I’m running the latest haproxytech/haproxy-ubuntu Docker image:
HAProxy version 2.5.1-86b093a 2022/01/11 - https://haproxy.org/
Running on: Linux 5.4.0-91-generic #102-Ubuntu SMP Fri Nov 5 16:31:28 UTC 2021 x86_64
My goal is to split MQTT connections between 3 backend servers while giving the clients a possibility to stick to one of them by using MQTT username as an ID. So far I managed to understand the concepts (except maybe sharing server template between two backends, but that’s not the issue now) and come up with the following config:
    global
        log stdout format raw daemon debug
        stats socket :9999 level admin expose-fd listeners
    defaults
        log global
        mode tcp
        option tcplog
        maxconn 1024000
        timeout connect 30000
        timeout client 600s
        timeout server 600s
    frontend mqtt_tcp
        mode tcp
        option tcplog
        bind *:1883
        bind *:8883 ssl crt /etc/haproxy-ssl/my.domain.com.pem
        default_backend mqtt_tcp_back
    frontend mqtt_ws
        mode tcp
        option tcplog
        bind *:8083 ssl crt /etc/haproxy-ssl/my.domain.com.pem
        default_backend mqtt_ws_back
    resolvers cluster_dns
        nameserver dns1 10.96.0.10:53
        accepted_payload_size 8192 # allow larger DNS payloads
    backend mqtt_usernames
        stick-table type string len 32 size 100k expire 30m
    backend mqtt_tcp_back
        mode tcp
        stick on req.payload(0,0),mqtt_field_value(connect,username) table mqtt_usernames
        server-template mqtt_tcp 10 mqtt-daemon-pods.default.svc.cluster.local:1883 check resolvers cluster_dns init-addr none
    backend mqtt_ws_back
        mode tcp
        stick on req.payload(0,0),mqtt_field_value(connect,username) table mqtt_usernames
        server-template mqtt_tcp 10 mqtt-daemon-pods.default.svc.cluster.local:9001 check resolvers cluster_dns init-addr none
Everything is more or less fine.
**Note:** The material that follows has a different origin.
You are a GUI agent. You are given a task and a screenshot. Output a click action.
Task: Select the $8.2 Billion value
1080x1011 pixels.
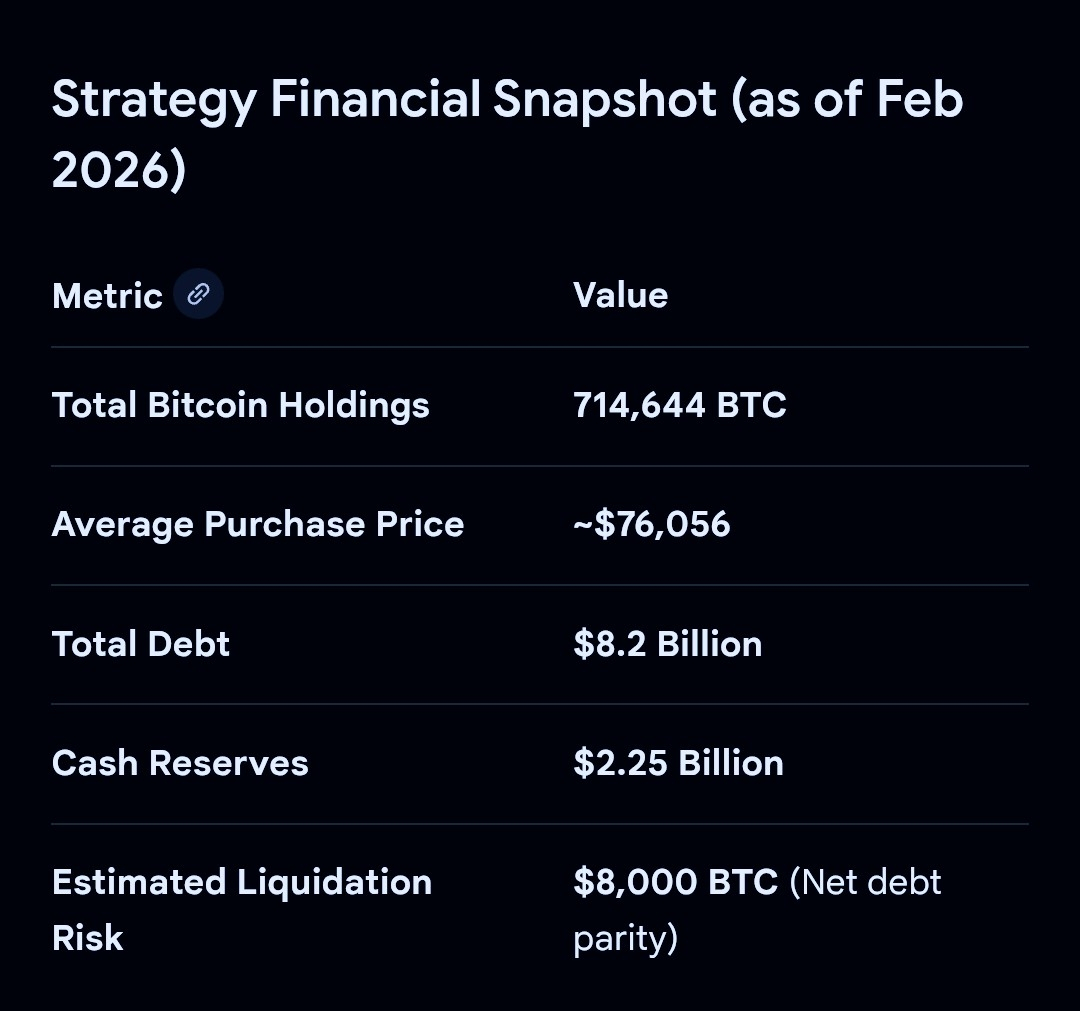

I can see the table being populated with correct keys
# table: mqtt_usernames, type: string, size:102400, used:1
0x56047667ac50: key=gateway use=0 exp=1518633 server_id=1 server_key=mqtt_tcp1
But not all the connections stick to the mqtt_tcp1. When I run
mosquitto_sub -h 192.168.0.80 -u gateway -P qwerty -t test
for run in {1..50}; do mosquitto_pub -h 192.168.0.80 -u gateway -P qwerty -t test -m "hello $run"; done
I see 3-5 messages missing, like:
...
hello 42
hello 43
hello 45
hello 47
hello 48
hello 49
hello 50
and the log
10.244.0.1:47865 [04/Feb/2022:10:50:04.908] mqtt_tcp mqtt_tcp_back/mqtt_tcp1 1/0/0 4 -- 2/2/1/1/0 0/0
10.244.0.1:64431 [04/Feb/2022:10:50:04.910] mqtt_tcp mqtt_tcp_back/mqtt_tcp1 1/0/0 4 -- 2/2/1/1/0 0/0
10.244.0.1:7948 [04/Feb/2022:10:50:04.914] mqtt_tcp mqtt_tcp_back/mqtt_tcp2 1/0/0 4 -- 2/2/1/0/0 0/0
10.244.0.1:27261 [04/Feb/2022:10:50:04.916] mqtt_tcp mqtt_tcp_back/mqtt_tcp1 1/0/0 4 -- 2/2/1/1/0 0/0
10.244.0.1:41658 [04/Feb/2022:10:50:04.919] mqtt_tcp mqtt_tcp_back/mqtt_tcp3 1/0/0 4 -- 2/2/1/0/0 0/0
10.244.0.1:38141 [04/Feb/2022:10:50:04.921] mqtt_tcp mqtt_tcp_back/mqtt_tcp1 1/0/0 4 -- 2/2/1/1/0 0/0
10.244.0.1:62642 [04/Feb/2022:10:50:04.924] mqtt_tcp mqtt_tcp_back/mqtt_tcp1 1/0/0 4 -- 2/2/1/1/0 0/0
10.244.0.1:23143 [04/Feb/2022:10:50:04.926] mqtt_tcp mqtt_tcp_back/mqtt_tcp1 1/0/0 4 -- 2/2/1/1/0 0/0
10.244.0.1:3238 [04/Feb/2022:10:50:04.929] mqtt_tcp mqtt_tcp_back/mqtt_tcp1 1/0/0 4 -- 2/2/1/1/0 0/0
Am I missing something simple? Can some logging be added to see why the respective servers are chosen? I already tried removing the WS backend and TLS termination, to leave only port 1883. It did not help. The closest problem I’ve seen so far is this but with not too much enthusiasm about it.